Now, mind telling me how we simple men pursue truth apart from the intellect? Does truth come in through our pores? Does the Holy Spirit give us knowledge, understanding, and wisdom apart from the faculty of the mind that God created to absorb those things? Does the Holy Spirit just kind of pour knowledge, understanding, and wisdom in us the way I pour gravy over my mashed potatoes?

The Holy Scriptures teach, ‘above all, get understanding.’ Now I freely concede that is not the exact same thing as ‘be intellectual’ but one can not get understanding, or gain wisdom apart from the intellect. Also, I fully agree that intellectual men can be worthless pagans but it is not their intelligence, nor the amount of what they know that render them pagan but rather because they seek to keep their knowledge in defiance of the God of the Bible and His Christ. This is where their intelligence really reveals its ignorance since nothing can be truly known without presupposing the God of the Bible.

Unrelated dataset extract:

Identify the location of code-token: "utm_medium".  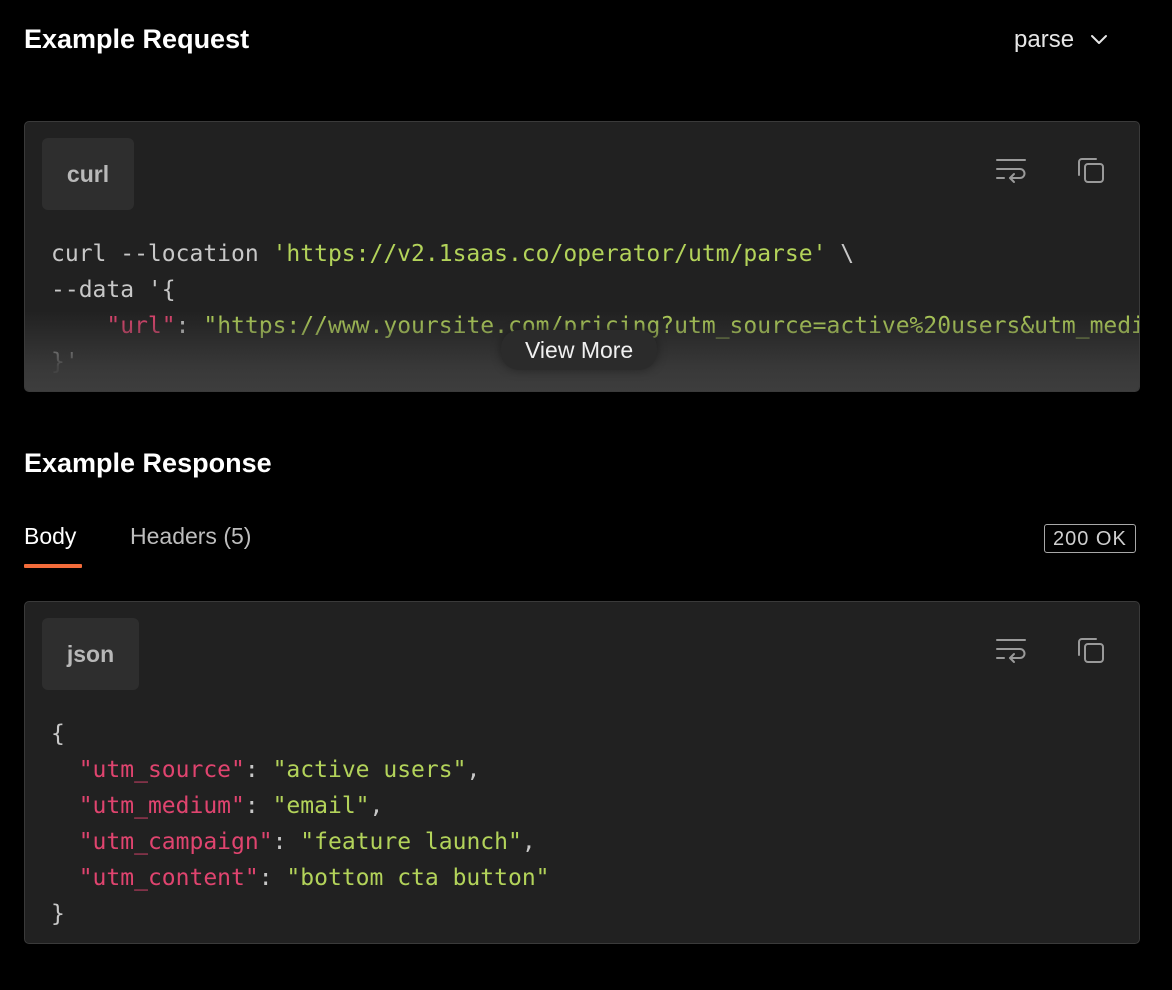
(162, 806).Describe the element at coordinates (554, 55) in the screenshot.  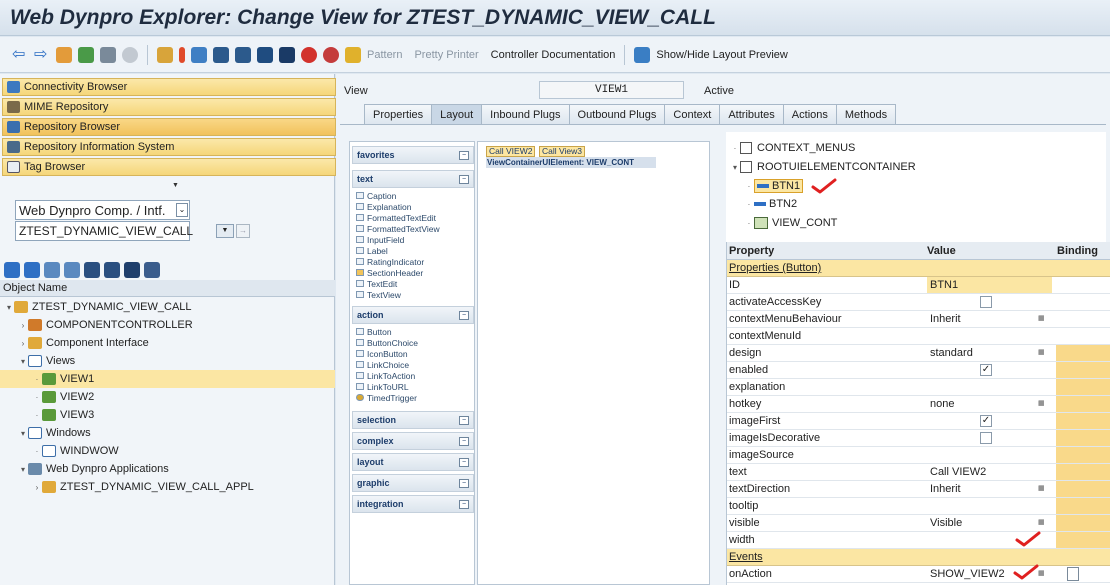
I see `controller-documentation-button: Controller Documentation` at that location.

Also, Pete, you might want to be careful about drawing to many parallels between you and ‘your master.’ He had the advantage of being Divine. You don’t.

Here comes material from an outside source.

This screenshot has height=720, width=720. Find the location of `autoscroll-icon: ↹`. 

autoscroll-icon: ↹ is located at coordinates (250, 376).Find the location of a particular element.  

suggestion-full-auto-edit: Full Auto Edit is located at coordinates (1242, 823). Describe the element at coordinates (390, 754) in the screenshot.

Scripture teaches we are to ‘be transformed according to the renewing of our minds.’ We are to have ‘this mind in us which was also in Christ Jesus.’ We are to ‘take every thought captive to make it obedient to Christ.’ That is every thought Pete, not excluding the intellectual thoughts. We are to Love God with all our MIND.

Frankly you are inhibiting your sanctification by seeking to place a false dichotomy between love of Jesus and love of knowledge. Jesus is King over all knowledge. If and when I learn anything it is because it comes from Him and it is His knowledge because He is Lord over it. It is precisely because of my Love for Jesus and my conviction that He is Lord over all knowledge that I seek to KNOW Him and make him known.

Quit with your pursuit of experience and come to know Jesus and love God with all your mind. God gives no extra brownie points of holiness to anyone for purposely being stupid just as he gives no extra brownie points for holiness to anyone for thinking that God will love them more if they are smarter.

Pete, the church is in desperate need for people who will once again love God with all their minds. That doesn’t mean that everyone needs to be a Rocket scientist but it does mean that from the pew to the pulpit all must seek to know what they believe and why they believe it and what they don’t believe and why they don’t believe it, as it applies to every area of life that they traverse. The church needs, perhaps more then any other time, intellects that approach the intellect of the Apostle Paul. Instead to many of our churches play to the lowest common denominator of base experience and reasonless emotion.

Finally, I fully agree that the intellect can become an idol. Perhaps this is what you mean by ‘intellectualism.’ Do you fully admit that the emotions or experience can become an idol so we end up with ‘experientialism’?

Well, I’m sure I’ve just confirmed, in your mind, my alleged arrogance. So be it. I am content to be considered a fool because I insist that people should be smart for Jesus.

I pray God that neither of us will fall to idols.